Pendant ce temps, le legs de l’oncle Durand allait bon train. D’abord Georges avait prêté six mille francs à d’Havrecourt, qui se les était fait offrir par une de ces phrases indirectes auxquelles on ne résiste pas dans la lune de miel de l’amitié. Il avait prêté trois mille francs à Karl qui, par délicatesse, ne voulait pas les accepter, et enfin il avait acheté un bracelet de six mille francs à Isabeau.

En ajoutant à tout cela les dîners, les soupers, les parties de toute espèce dans lesquelles le vicomte l’avait entraîné, il ne lui restait plus guère présentement que trois ou quatre mille francs ; mais, comme il arrive dans les moments où la fortune semble vous sourire, Georges se faisait toutes sortes d’illusions sur son avenir. L’aplomb qu’il avait acquis, le vernis de badinage et d’élégante corruption qu’il avait gagné au contact du vicomte, lui donnaient une fausse confiance dans ses forces. Commençant à avoir des relations, à être lancé parmi les jeunes hommes aventureux, il en arrivait à compter comme eux sur les coups de dé du hasard.

Le hasard ne venait-il pas de lui accorder inopinément la faveur la plus inespérée à laquelle pût prétendre un jeune avocat sans clientèle et sans renommée ? N’avait-il pas fait tomber entre ses mains l’affaire de Karl Elmerich, sur laquelle il basait, sans se l’avouer, ses plus grandes chances d’avenir ?

Il n’avait pas reparu depuis longtemps à la pension du père Lamoureux ; mais il recevait fréquemment la visite de Karl, à qui il était allé raconter, dès le lendemain, la démarche de Doubledent dans son cabinet.

Georges était cruellement embarrassé pour s’expliquer ; car enfin, s’il avait défendu de son mieux les intérêts de son ami, s’il avait repoussé avec dignité des propositions honteuses, quel profit avait-il tiré de cette entrevue ? Il n’avait obtenu de cet homme aucune indication, aucun renseignement, et, pour comble d’imprévoyance, il ne savait même pas son adresse. Karl, à qui il était allé la demander, ne la savait pas davantage, en sorte que le pauvre Georges Raymond se sentait plus confus qu’enorgueilli de la manière dont il avait rempli sa mission.

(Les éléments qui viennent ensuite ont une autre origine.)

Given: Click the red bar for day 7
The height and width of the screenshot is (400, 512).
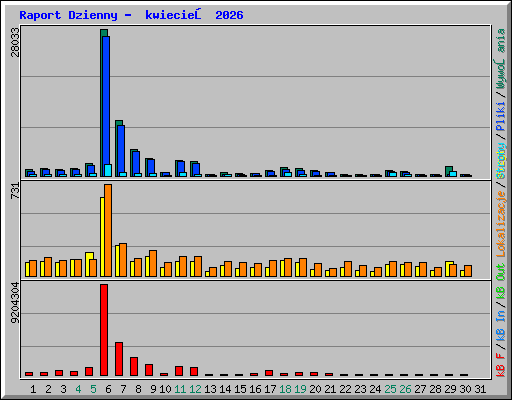Looking at the screenshot, I should click(x=119, y=359).
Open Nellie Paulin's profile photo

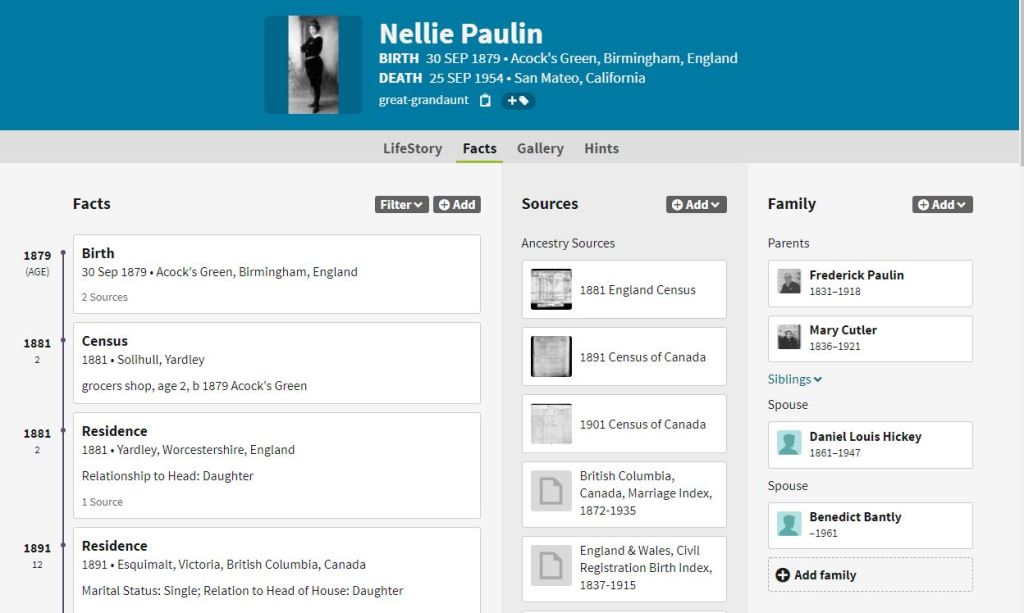click(x=313, y=64)
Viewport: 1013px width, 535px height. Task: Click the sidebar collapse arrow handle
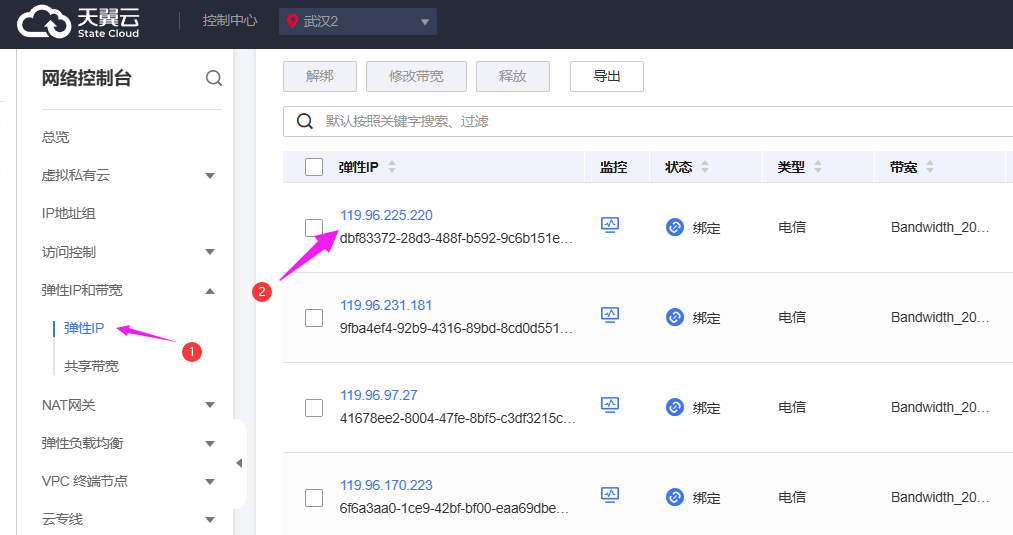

Karl Elmerich avait beau approuver tout ce qu’il avait fait, tout ce qu’il avait dit, Georges se rappelait une à une les fautes qu’il avait commises dans sa conversation avec Doubledent. Mais un jour pendant qu’ils étaient en train de causer, un incident fort inattendu se produisit, on apporta à Karl une lettre timbrée de Paris ; elle était ainsi conçue :

« Votre jeune ami est un noble cœur. J’ai voulu l’éprouver, je suis content de lui ; patience pour quelques jours, bientôt nous nous reverrons.

« A. Doubledent. »

— Tu vois bien, dit Karl en sautant au cou du jeune avocat, tu t’étais trompe sur lui, il ne s’était pas trompé sur toi.

— Ah ça, mais il ne donne toujours pas son adresse, dit Georges en tournant et retournant ce billet laconique dont l’écriture fine et correcte déjouait toutes les inductions cabalistiques. Me serais-je trompé, en effet, sur cet homme ? Si celui-là est un envoyé de la Providence, c’est à renoncer pour toujours à juger des gens d’après la mine.